David Fincher has always been known as a director who is interested in *information*. Panic Room’s introductory one take shot, where the camera flies through the house so your awareness of the space, and how elements in the space relate to each other is a classical example of this. Another director who shares this fascination with information is Steven Soderbergh, though he’s less known for this. Ocean 8 and its sequels constantly hint at their inevitable twists, ever so slyly suggesting the possibility of being able to predict the twist, but of course you can’t.
Contagion, on the other hand, hides nothing. Released in 2011, Contagion depicts the outbreak of a global epidemic and the breakdown of social order as panic, fear and death set in. The film, stylistically, feels almost minimalist. All information known to its characters is known to you, and the information is presented concretely without embellishment. It’s incredible how documentary-like the entire film is. Nothing about the film feels excessively embellished or unrealistic. Soderbergh has complete faith that you will find its subject matter, a global epidemic and the resulting social decay, inherently interesting.

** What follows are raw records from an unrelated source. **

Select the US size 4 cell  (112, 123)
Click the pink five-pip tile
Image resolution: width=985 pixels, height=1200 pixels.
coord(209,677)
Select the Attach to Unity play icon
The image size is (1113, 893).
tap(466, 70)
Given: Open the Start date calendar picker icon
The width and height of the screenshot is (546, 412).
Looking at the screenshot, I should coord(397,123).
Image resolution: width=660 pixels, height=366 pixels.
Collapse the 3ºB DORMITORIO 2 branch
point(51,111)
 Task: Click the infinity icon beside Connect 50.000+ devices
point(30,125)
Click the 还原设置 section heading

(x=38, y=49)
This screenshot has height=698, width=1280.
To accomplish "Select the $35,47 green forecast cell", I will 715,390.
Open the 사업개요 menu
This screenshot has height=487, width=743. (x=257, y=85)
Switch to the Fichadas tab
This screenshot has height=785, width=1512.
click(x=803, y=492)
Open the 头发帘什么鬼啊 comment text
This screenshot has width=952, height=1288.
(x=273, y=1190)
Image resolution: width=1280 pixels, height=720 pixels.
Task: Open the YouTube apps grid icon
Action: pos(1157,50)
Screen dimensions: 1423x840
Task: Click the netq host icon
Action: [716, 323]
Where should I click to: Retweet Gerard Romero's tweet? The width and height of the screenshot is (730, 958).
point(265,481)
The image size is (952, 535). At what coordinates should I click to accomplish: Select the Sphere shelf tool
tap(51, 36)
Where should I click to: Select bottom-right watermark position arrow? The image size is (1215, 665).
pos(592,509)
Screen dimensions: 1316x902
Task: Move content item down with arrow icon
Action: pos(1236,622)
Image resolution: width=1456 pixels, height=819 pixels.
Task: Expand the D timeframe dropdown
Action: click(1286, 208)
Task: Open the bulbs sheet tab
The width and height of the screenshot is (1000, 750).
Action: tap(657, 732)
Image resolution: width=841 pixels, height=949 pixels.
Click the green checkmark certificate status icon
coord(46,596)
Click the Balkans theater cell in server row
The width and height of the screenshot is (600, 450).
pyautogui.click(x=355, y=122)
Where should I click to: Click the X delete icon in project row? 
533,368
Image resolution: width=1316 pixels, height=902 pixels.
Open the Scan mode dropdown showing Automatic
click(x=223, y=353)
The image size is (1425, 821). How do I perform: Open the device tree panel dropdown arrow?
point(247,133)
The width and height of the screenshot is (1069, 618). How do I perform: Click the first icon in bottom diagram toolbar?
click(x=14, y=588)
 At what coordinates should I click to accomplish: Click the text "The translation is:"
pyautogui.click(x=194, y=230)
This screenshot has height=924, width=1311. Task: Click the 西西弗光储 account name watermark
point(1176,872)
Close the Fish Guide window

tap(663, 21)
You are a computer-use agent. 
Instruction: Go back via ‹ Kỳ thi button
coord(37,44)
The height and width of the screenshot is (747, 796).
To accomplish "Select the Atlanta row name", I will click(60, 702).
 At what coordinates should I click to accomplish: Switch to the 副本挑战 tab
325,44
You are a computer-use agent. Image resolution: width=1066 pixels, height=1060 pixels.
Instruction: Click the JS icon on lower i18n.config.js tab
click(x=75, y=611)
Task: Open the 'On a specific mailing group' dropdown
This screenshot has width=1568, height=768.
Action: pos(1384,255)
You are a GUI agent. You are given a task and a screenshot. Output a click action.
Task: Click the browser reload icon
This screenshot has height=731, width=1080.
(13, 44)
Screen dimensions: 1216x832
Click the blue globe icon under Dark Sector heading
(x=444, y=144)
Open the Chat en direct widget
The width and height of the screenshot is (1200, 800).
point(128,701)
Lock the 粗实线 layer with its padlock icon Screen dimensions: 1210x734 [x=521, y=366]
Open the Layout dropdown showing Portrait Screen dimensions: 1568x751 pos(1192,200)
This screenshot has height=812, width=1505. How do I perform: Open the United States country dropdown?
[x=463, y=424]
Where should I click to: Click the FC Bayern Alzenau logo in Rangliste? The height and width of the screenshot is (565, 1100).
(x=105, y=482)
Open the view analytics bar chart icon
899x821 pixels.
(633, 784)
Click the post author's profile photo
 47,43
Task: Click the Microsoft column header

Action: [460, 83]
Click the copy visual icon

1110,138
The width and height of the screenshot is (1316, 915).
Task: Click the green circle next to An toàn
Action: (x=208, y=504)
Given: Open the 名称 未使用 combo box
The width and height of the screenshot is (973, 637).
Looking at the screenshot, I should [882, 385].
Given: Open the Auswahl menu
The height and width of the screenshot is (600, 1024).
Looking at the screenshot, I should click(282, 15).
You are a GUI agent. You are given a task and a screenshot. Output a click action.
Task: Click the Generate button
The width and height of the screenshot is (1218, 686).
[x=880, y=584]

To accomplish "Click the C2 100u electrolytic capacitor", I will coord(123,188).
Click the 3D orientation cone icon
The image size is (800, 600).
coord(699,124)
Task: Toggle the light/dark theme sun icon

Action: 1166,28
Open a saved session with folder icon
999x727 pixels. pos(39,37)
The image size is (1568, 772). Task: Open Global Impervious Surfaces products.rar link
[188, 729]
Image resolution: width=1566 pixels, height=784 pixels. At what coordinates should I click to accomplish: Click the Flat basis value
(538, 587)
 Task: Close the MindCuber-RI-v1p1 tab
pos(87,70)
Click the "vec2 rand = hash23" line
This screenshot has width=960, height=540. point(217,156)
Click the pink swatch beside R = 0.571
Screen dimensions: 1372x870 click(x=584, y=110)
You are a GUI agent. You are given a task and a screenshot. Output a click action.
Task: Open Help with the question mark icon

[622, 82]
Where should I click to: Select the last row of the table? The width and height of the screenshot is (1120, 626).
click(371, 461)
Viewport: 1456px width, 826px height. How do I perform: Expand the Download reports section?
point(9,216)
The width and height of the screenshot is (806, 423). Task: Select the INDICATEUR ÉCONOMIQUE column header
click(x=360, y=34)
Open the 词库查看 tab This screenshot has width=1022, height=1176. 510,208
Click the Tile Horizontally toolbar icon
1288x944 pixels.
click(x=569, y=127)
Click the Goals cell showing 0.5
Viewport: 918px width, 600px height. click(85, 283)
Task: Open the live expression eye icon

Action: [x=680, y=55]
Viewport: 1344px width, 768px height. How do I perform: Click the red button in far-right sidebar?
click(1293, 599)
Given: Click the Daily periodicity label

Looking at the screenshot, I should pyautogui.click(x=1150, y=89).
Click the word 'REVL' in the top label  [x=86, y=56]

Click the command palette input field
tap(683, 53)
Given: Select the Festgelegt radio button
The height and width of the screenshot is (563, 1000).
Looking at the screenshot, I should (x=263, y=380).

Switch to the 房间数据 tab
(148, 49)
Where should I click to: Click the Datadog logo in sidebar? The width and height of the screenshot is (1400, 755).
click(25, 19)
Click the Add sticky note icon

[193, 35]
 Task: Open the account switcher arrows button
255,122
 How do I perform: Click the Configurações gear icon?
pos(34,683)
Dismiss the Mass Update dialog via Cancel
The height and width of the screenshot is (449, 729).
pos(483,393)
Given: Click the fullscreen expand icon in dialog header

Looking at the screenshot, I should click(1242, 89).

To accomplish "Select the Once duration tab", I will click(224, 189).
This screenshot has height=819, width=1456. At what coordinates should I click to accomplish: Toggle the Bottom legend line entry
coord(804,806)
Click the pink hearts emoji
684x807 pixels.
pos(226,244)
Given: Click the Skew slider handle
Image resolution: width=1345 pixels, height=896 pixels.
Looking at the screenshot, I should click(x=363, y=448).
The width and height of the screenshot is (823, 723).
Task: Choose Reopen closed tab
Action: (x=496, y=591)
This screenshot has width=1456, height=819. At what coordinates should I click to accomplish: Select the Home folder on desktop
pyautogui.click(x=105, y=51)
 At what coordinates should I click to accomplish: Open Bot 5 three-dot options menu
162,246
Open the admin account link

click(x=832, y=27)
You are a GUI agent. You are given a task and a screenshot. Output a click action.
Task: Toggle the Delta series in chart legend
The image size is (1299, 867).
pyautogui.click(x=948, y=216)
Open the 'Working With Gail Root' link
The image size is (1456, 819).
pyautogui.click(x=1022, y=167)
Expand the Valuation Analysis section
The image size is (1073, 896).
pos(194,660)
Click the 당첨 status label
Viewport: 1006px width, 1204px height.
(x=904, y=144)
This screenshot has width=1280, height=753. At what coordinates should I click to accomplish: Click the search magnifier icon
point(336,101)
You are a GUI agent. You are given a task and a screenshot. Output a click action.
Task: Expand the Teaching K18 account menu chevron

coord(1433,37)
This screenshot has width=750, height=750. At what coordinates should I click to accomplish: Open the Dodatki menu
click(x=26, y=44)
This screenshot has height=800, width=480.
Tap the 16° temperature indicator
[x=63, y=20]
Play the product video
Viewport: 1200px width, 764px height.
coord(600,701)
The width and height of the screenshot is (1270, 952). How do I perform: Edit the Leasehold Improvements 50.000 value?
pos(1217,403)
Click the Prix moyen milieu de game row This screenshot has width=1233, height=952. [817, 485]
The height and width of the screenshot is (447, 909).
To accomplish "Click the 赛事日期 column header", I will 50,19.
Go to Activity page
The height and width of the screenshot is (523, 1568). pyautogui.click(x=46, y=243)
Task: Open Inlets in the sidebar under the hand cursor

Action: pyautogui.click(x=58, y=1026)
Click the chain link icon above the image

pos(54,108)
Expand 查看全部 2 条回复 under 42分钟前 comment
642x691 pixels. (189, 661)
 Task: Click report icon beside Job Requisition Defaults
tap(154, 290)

And it is. This is not a character drama, per se. There are characters and they are vividly portrayed with their own fears and anxieties, but there is no real protagonist and the film frequently shows them to us with a detached eye. The central focus is not the characters. They are, like the symptoms of a disease, indicators of the failing organs of societal infrastructure. The characters, and their manifold positions throughout the world and society, allows us a comprehensive systemic understanding of how the epidemic erodes order.
That’s what makes Contagion incredibly fascinating. It’s a film that’s not about individuals or personal narratives. It’s a film about systems. It’s a film about infrastructures. It’s a linear medium depicting non-linear dynamics and mechanisms.